6) Generics - A sub-item for maturity probably, but a specific item to watch for.  If a library doesn’t use generics at all, it’s a red flag.  There are cases where it doesn’t make sense to accept types from the application, so the library doesn’t need generics… but this is pretty rare.  I would expect that a library would return at least one collection… and if that collection is untyped, it’s a flag that something is up.  (It could be backwards compatibility, unmaintained code, or authors that don’t “get it”, or something else)
7) Standards - Not so much.  I used to look for libraries that conformed to standards.  I don’t find that to be a big deal anymore.  If a library is worth its salt, it’s documented either via some standard or by itself.  (Tomcat and Jetty conform to standards wich is great.  Guava is non-standard, but I don’t care).
8) Beware libraries that have lots of dependencies.  Sometimes it’s unavoidable, but try to avoid them if possible.  They make the final product bigger (not a huge deal), they need more updates (again, you can avoid this most of the time), but the big one is library clashing.

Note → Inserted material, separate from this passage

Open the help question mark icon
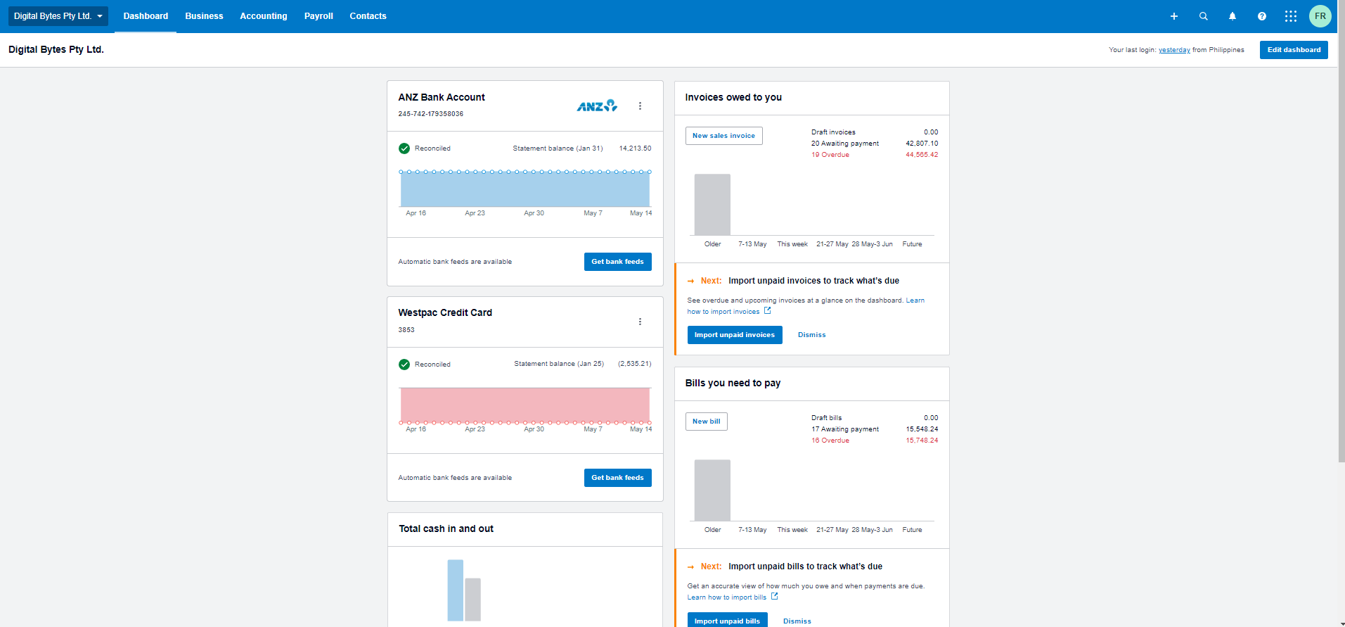coord(1261,16)
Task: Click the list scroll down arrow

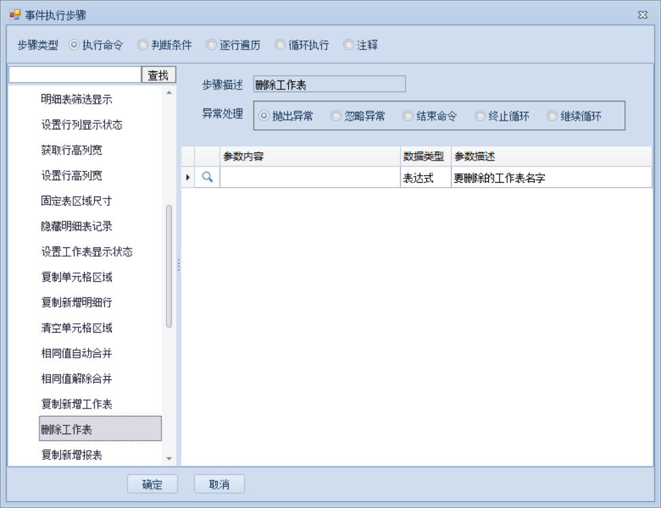Action: pos(169,459)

You don’t want to include a nice stable library X.jar that depends on a library Y.jar in 2010, then find out that you really would like to use the newest version of Y.jar directly, but it’s got a new API.  You may be able to upgrade X.jar to use the new Y.jar, but you’ll also be upgrading all the other libraries it depends on too.  Basically, library dependencies are not a tree, they’re a directed graph (acyclic if you’re lucky).  The bigger and more connected that graph is, the more problems that it can cause in the build system.
Summary) Basically, you should always be looking at ROI.  There’s just no way to compute the actual ROI, so you have to use your experience to make an approximation.  If two or three choices are about the same, then try to make a case for one of them in an email to yourself (or your boss).  See how easy it is to write up an argument to convince someone else.

Who replied later with more information:

I thought about it a little more today, and if I was going to write up a real article for the web, I might propose a ROI formula with a half-dozen terms… then describe how to evaluate a library for each term.  If I was lucky, I could pick terms that were really independent of each other.
Something like “cost to design + cost to build + cost to maintain >? dollar cost for license + cost to integrate + (prob. of update)*(cost to apply update) + …”

Excellent advice! Thanks to Drew and Lane!

I’m interested in other opinions. How do you choose a library? Which do you use most frequently? Have any horror stories derived from code reuse?